**PROMPT**
If a line in the data holds "screenshot", copy that line out in full.

╔══

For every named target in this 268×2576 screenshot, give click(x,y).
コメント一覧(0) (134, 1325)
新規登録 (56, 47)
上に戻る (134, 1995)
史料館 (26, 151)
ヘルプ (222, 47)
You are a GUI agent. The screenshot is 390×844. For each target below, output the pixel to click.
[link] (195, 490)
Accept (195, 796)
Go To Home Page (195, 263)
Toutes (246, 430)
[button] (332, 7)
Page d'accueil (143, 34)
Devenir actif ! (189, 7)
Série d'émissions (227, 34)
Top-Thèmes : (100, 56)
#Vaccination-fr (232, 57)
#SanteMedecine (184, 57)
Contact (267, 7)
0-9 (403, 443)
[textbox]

╚══

**RESPONSE AREA**
For every named target in this 268×2576 screenshot, give click(x,y).
You are a GUI agent. The screenshot is 390×844. For each target below, output the pixel to click.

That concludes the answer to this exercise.